I thought it was the funniest film that he and fellow Saturday Night Live alumni, Eddie Murphy,
made. Some of the dialogue is very similar to the Stooges short when they set up the bet. 
Watching it twenty four years later, it's still a very amusing story with a Christmas
theme background full of over the top characters and performances.

The HD DVD is an improvement over the standard edition. While the photography isn't 
great and just functional for the story, the sharpness in HD is superior and you can actually
read details on the Wall Street journals the characters are reading. I tweaked the color and
saturated the fleshtones a bit more than the theatrical release prints and it improved
the overall look of the film. Fleshtones tended to be a bit washed out in the eighties compared
to the fifties and sixties. The stereo re-mix is better than the original mono track but not
heavy on the surrounds like current movies. Still, the music score is impressive and sets the
mood for the narrative.


Murphy gets to do a lot of the improve style humor he was known for at the time. 
He played the conman persona to perfection and his character transformation
from a hustler to a wall street broker is very convincing right up to the point where has to catch
himself before using profanity. Aykroyd is also quite good as a pompous stock broker reduced to
squalor and poverty. Studio system veterans, Don Ameche and Ralph Bellamy, play
the sinister Duke brothers who use them as guinea pigs for their social experiment only to have
the table turned on them as Aykroyd and Murphy team up to get even. It's more amusing when
you realize that Bellamy had made a career out of playing (semi-Socialist) President Roosevelt
over the years in "Sunrise at Campobello" and TV's "The Winds of War". You have to know a little
bit about how the stock market and future commodities work to understand their scheme.
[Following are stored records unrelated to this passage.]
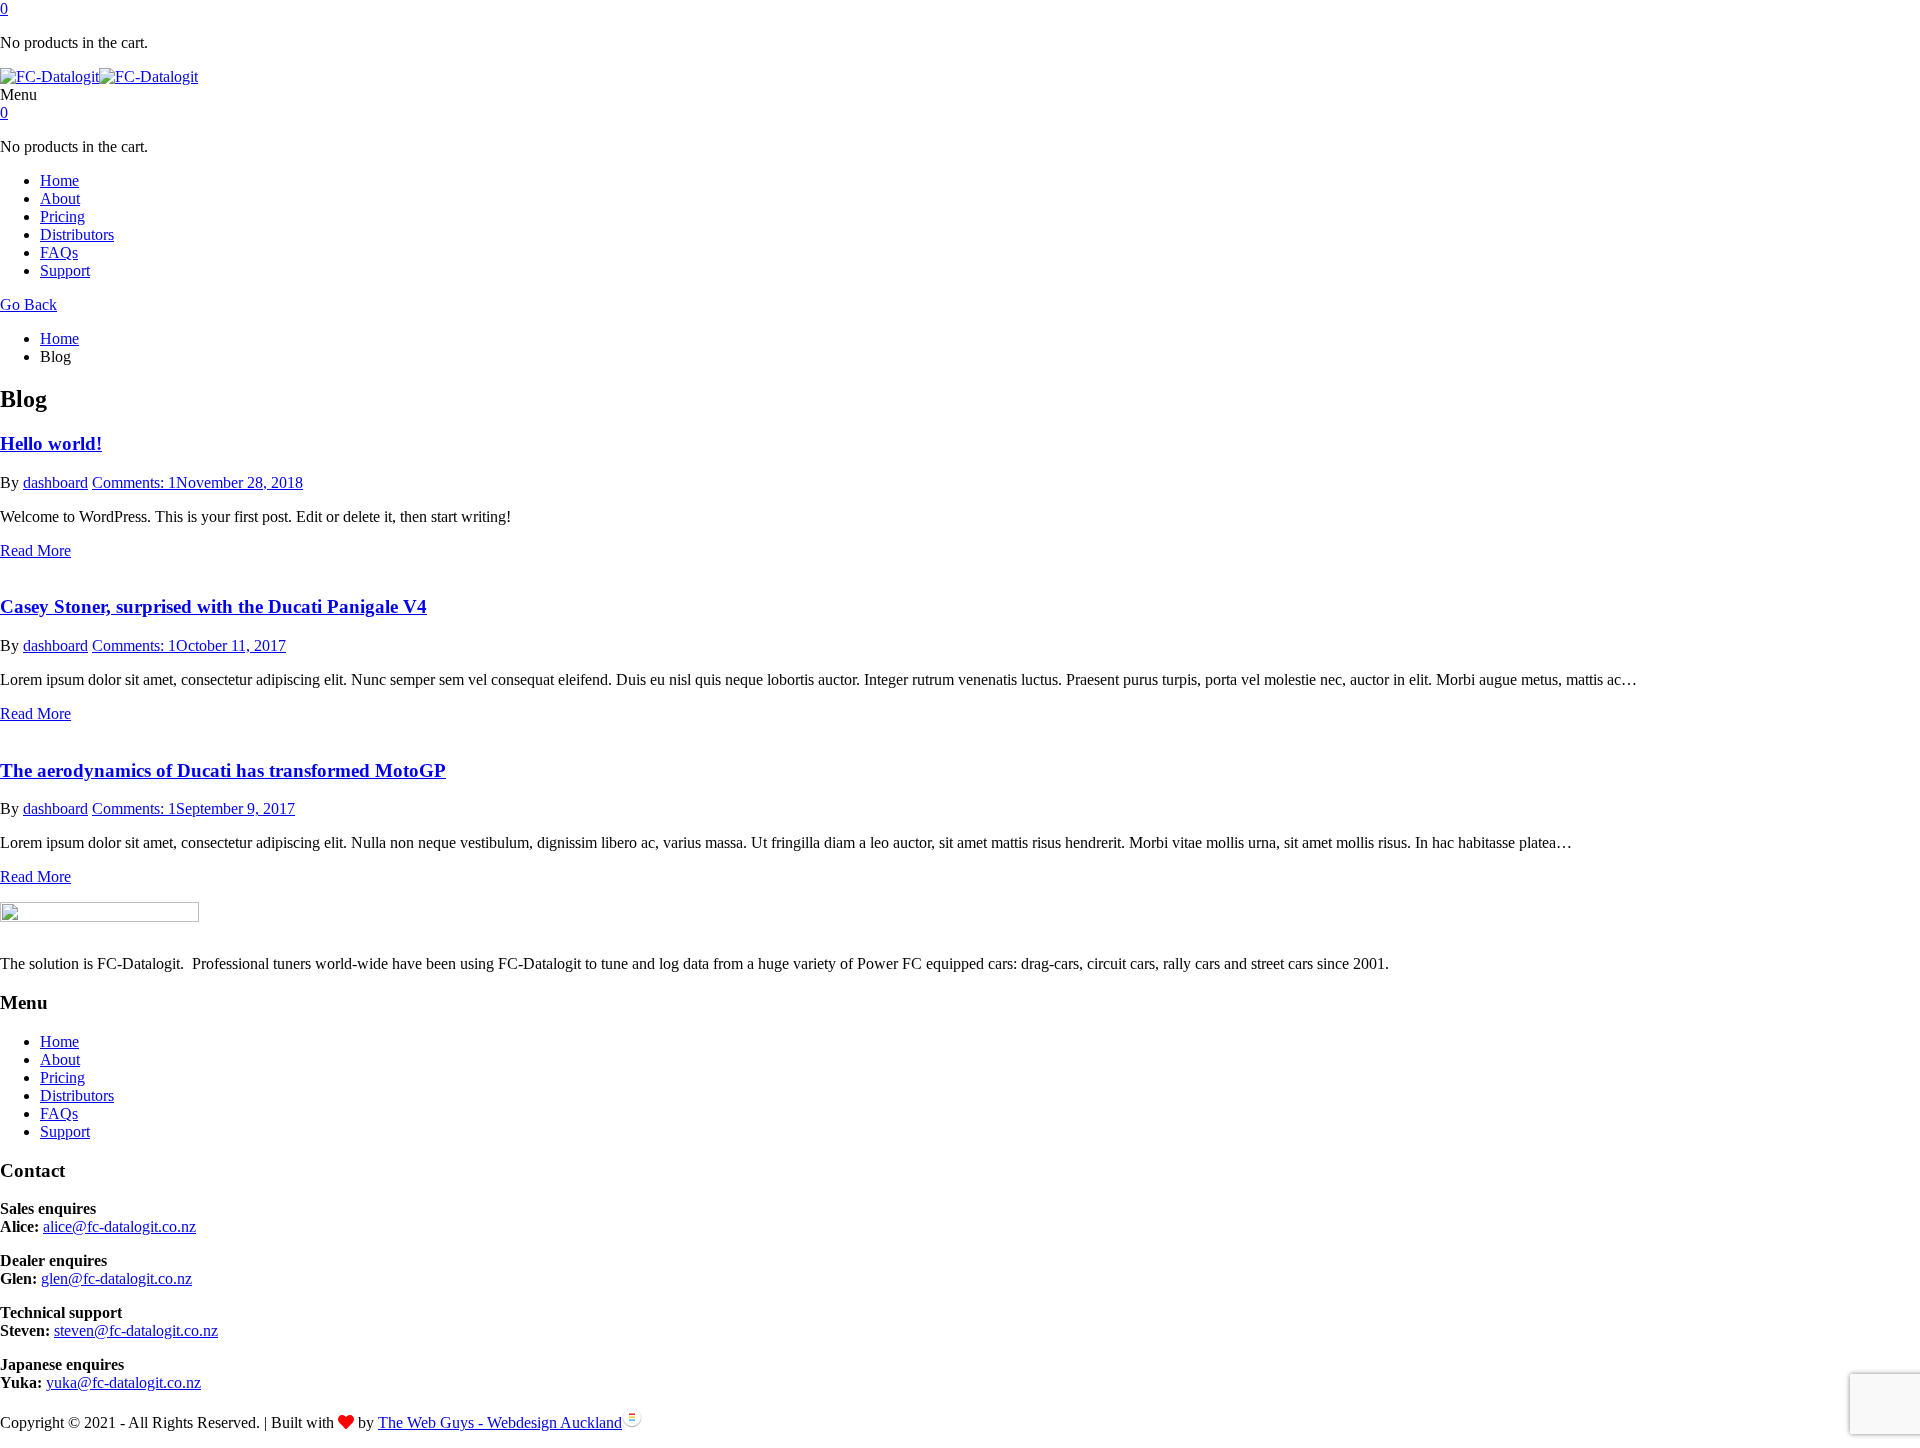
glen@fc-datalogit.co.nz (116, 1278)
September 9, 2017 (235, 808)
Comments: (134, 482)
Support (65, 270)
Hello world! (51, 443)
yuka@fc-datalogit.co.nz (123, 1382)
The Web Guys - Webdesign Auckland (500, 1422)
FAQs (59, 252)
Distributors (77, 234)
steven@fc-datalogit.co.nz (136, 1330)
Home (59, 180)
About (60, 198)
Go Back (28, 304)
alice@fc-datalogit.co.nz (119, 1226)
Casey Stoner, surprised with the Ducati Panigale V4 (213, 606)
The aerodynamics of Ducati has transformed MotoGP (223, 770)
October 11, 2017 (231, 645)
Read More (35, 550)
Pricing (62, 216)
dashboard (55, 482)
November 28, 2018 (239, 482)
If you've seen Jamie Lee Curtis in a bikini as a middle aged woman in "Christmas with the Cranks"
prior to this picture, you'll be very quite surprised how sexy she is in this film decades earlier. 
She even does some topless scenes and she's quite hot as one of those fictional Hollywood 'prostitutes with a heart of gold'. Of course in real life most are tragic substance abusers who sell thier bodies to support their habit. Aykroyd co-starred with her in the Cranks film but time has been less kind to him 
in terms of physical appearance. 

Whenever I'm watching an old movie, it's always fun when I discover something new. This time
I was watching the credits and saw the name "Alfred Drake" which rang a bell but I couldn't place 
it. Then I pulled out an old vinyl and remembered he was a Broadway musical peformer
and starred in the origiinal "Kiss Me Kate". I have the album in my collection. He plays the 
president of the Stock Exchange in this movie and for the first time I recognized him and
made the connection. 


The one aspect of this movie that has dated are the political references that pop up here and there. The most obvious one are the pictures of Nixon and Reagan on the desks of the Duke brothers. I suspect Landis, the actors and screenwriters considered it 'radical chic' to take pot shots at corporate greed...while exempting themselves. High priced movie stars don't see themselves as greedy when they demand outrageous salaries which was common then and now. While the Reagan picture
made sense the Nixon picture didn't. The two presidents were polar opposites when it
came to economics. Nixon was a Keynesian (central planning with corporate welfare) and Reagan was a Supply Sider (free market economy). Stock brokers
would not have liked Nixon's policies of price and wage fixing with
high taxes. It's unlikely the Dukes would've been Nixon advocates. On top of that, Ayroyd and Murphy
get even with them by manipulating the Stock Market and become the same idle rich people that the
Duke brothers were. This undermines the earlier satire of Capitalism.
None of this interferes with your enjoyment of the comedy but it makes me wonder exactly what their attitude was about the subject matter.


----------



## Sonnie (Apr 11, 2006)

This is really a funny movie that I have enjoyed on many occasions. I may have to check it out on HD-DVD. Thanks for the review.


----------



## Richard W. Haines (Jul 9, 2007)

You're welcome. Enjoy.


----------